SELECTED EXTRACT
######

It was not more than a month or so ago that third baseman Trevor Plouffe was the hottest thing in the Twin Cities. Essentially, he was “Call Me Maybe” personified.
Prior to taking a Luke Hochaver offering on the right thumb back on July 20, Plouffe was compiling decent number – including otherworldly stats in the power department such as 11 home runs in 26 games. However, since his return on August 20 he is now just 8-for-56 (.142) and has yet to hit for extra bases.
The depressed performance has spurred a debate regarding Plouffe’s long-term starting viability
and Twins GM Terry Ryan ‘challenged
’ him to step up and win the starting third base job heading towards the season’s final month. Although his performance as of late has been lackluster, there are signs that this is just a temporary lull brought on by the extended time off and the injury to his thumb.

######

DATASET CONTENT
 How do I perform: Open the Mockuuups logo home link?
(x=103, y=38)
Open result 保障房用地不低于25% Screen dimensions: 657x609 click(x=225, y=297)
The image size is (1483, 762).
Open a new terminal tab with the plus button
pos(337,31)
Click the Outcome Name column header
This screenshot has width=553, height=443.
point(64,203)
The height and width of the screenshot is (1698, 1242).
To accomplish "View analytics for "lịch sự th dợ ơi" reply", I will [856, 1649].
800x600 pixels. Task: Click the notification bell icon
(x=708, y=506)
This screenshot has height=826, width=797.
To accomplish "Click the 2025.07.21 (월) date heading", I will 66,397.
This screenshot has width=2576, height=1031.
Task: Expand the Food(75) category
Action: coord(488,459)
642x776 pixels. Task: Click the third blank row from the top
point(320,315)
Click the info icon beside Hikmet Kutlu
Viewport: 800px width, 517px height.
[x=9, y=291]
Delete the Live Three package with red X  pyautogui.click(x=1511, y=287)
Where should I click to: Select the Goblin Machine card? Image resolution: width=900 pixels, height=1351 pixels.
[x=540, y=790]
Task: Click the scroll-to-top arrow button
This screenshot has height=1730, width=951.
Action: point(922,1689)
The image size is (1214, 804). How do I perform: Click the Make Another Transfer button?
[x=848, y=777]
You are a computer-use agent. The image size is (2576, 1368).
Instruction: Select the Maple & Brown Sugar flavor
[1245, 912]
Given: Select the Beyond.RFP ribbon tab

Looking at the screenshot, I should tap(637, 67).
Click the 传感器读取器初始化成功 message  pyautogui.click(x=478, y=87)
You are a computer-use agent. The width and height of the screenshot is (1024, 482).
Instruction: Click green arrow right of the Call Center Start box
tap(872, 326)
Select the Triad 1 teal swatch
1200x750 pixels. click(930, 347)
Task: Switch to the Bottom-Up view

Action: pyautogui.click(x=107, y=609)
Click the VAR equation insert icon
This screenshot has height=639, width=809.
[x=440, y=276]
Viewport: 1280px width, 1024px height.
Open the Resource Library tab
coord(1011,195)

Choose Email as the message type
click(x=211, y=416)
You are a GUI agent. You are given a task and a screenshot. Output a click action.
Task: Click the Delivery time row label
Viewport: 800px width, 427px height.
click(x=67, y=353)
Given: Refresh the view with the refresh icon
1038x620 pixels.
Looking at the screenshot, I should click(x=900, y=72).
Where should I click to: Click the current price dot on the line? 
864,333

######

YOUR INSTRUCTIONS
Copy the Trevor Plouffe passage above word for word, from "The depressed performance" to "to his thumb.".

SOLUTION FOR THIS TASK
The depressed performance has spurred a debate regarding Plouffe’s long-term starting viability
and Twins GM Terry Ryan ‘challenged
’ him to step up and win the starting third base job heading towards the season’s final month. Although his performance as of late has been lackluster, there are signs that this is just a temporary lull brought on by the extended time off and the injury to his thumb.